The day I moved into my junior year apartment at University of Hartford was when I got the call from my genetic counselor that I had the gene mutation. My mom had left the campus minutes before my phone rang. I had been waiting for the call for weeks now and so we all knew it would happen any day. While Devanshi was talking, I was thinking to myself “What about the others?” and “It’s better me than them.” I wrote down as much information as I could with the nearest writing implement (a green crayola marker), asked her as many questions as I could come up with, and got off the phone. I told my family, and in return, received the terrible news that my brother and sister had the mutation as well.
Luckily, one of my best friends, Allison, was planning to visit that same night. She has been with me every step of the way and it was a relief to know one of my people from home would be able to give me a hug in a few short hours. In the meantime, I unpacked my stuff with a few sporadic breaks for sobbing, self-pity, and melodrama. Then I contacted my closest guy friend at school who naturally, reacted in a different type of panic after receiving my cryptic text stating simply, “Paternity test results are in: It’s a girl!” After explaining on the phone that he was not fathering anyone’s child, but instead, I was making a joke pertaining to the inheritance of my father’s rare mutation, my poor friend was very sympathetic and rushed over to give me a hug.
As soon as Allison showed up, I was in party mode. The test was positive, but I’m getting it taken care of this summer. In the meantime, I should give this stomach a run for its money! That night, I drank more than a person should ever drink in one evening. The next morning, I made the wise decision to keep my alcohol intake the same as before I got my test results. After all, the point of this whole ordeal is to not die young.
In the following months, I tried to relax, but was experiencing anxiety-induced stomach pains and indigestion. (If I have learned one thing from this, it’s that I am more like my dad than I originally thought possible.) To help with the anxiety that I was experiencing, I began to self-medicate with marijuana. (For all of my family members reading this, it’s legal in 2 states already. Get over it.) Weed helped with a lot of the physical pain I was experiencing and silenced the constant negative thoughts running through my head. For all of you who have just found out about your gene mutation, I recommend grand daddy purp to help with your stress (Is this bad?). But really, I think that with our rare circumstances, we can deal with the emotional toll however we please.

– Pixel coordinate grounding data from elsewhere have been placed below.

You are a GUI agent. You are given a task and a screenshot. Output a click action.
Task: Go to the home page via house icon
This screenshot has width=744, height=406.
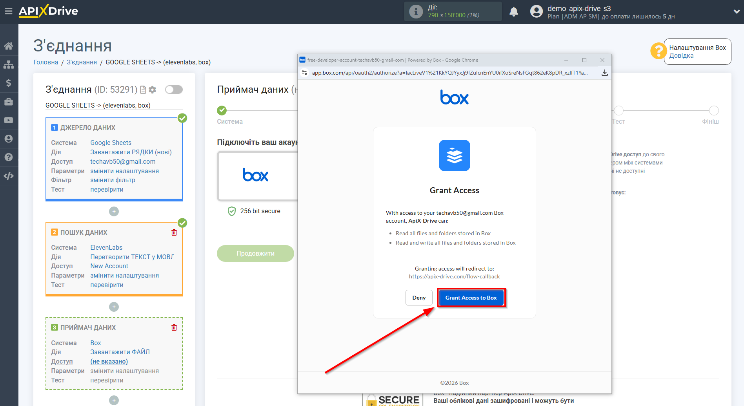coord(9,46)

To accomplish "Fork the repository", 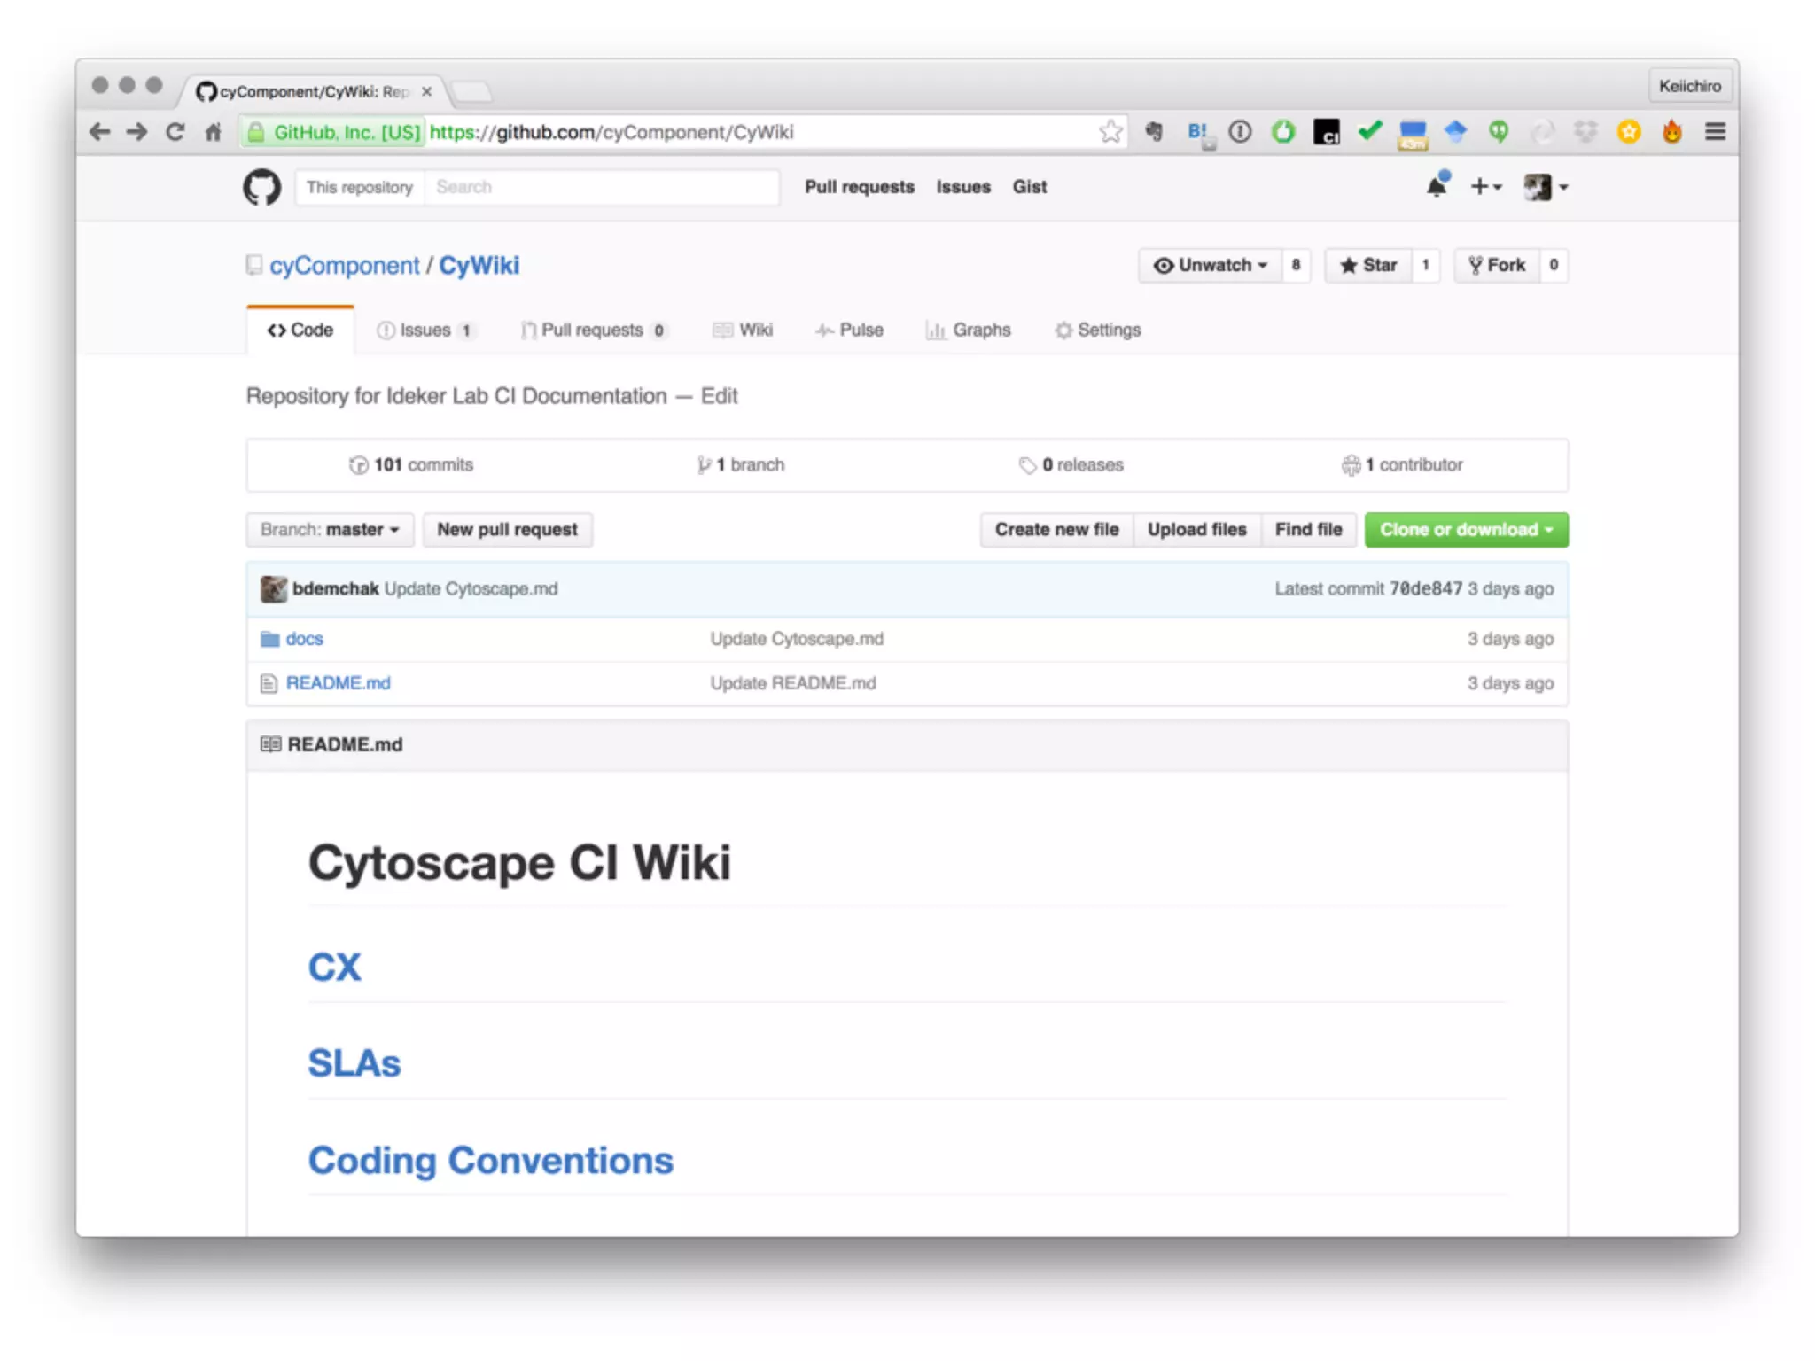I will tap(1497, 265).
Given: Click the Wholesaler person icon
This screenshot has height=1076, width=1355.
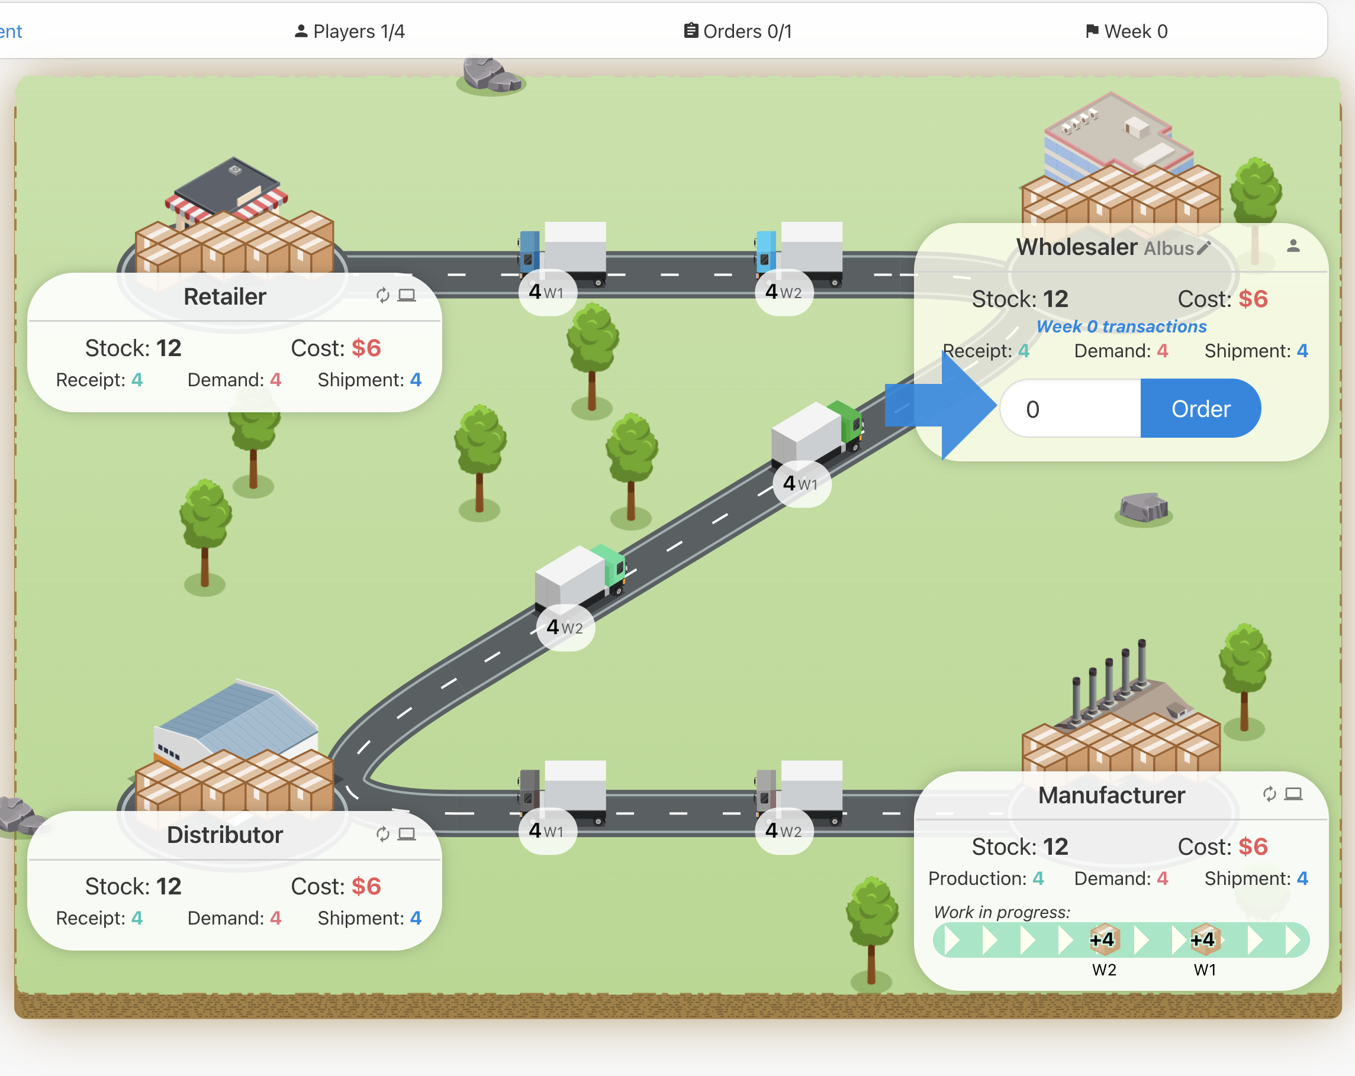Looking at the screenshot, I should [x=1293, y=246].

I have loved eating for as long as I can remember, but something about knowing that in a few months, your stomach is being cut out of your body, makes eating even more of an important ritual. With this mindset, it was inevitable that I gained a substantial amount of weight upon finding out the bad news. After a few months of the “don’t-give-a-fuck” diet, I realized that fat is not a good look for me. Knowing you’re going to lose weight in surgery is not an excuse to make yourself obese. You have to be as healthy as possible going into the gastrectomy, so my advice to my genetically challenged readers is to eat A LOT of really well-prepared, delicious, healthy food. I have lost most of the excess “I-feel-sorry-for-myself” weight since winter break and I am feeling much better. And god damn, is exercise a great stress-reducer!
A few of my school-friends and I have dyed parts of our hair purple in an attempt to mimic the stomach cancer awareness periwinkle color. Then when people would ask us about our hair, we would educate them about the CDH1 mutation. The plan was more effective than I thought it would be; the entire girls’ rugby club knows what’s up with my DNA. (Thanks, Bec!)
Right now, it feels really great to be away at college dealing with this. While it was tough at first, I think that reaching out to my friends and being open about my problem has helped tremendously. The classes, studying, and homework can be stressful on its own, but if nothing else, serves as a distraction from having to think about my personal issues. Now, in the beginning of February, everything’s out on the table, I’m feeling healthy again, my siblings and I just got clear endoscopy results (YAY!), and I am far less stressed about the reality of the situation. My roommates and I joke daily about how next semester in school, I’ll be saving money on alcohol and food, and spending it on adult diapers. (You know, shit happens.)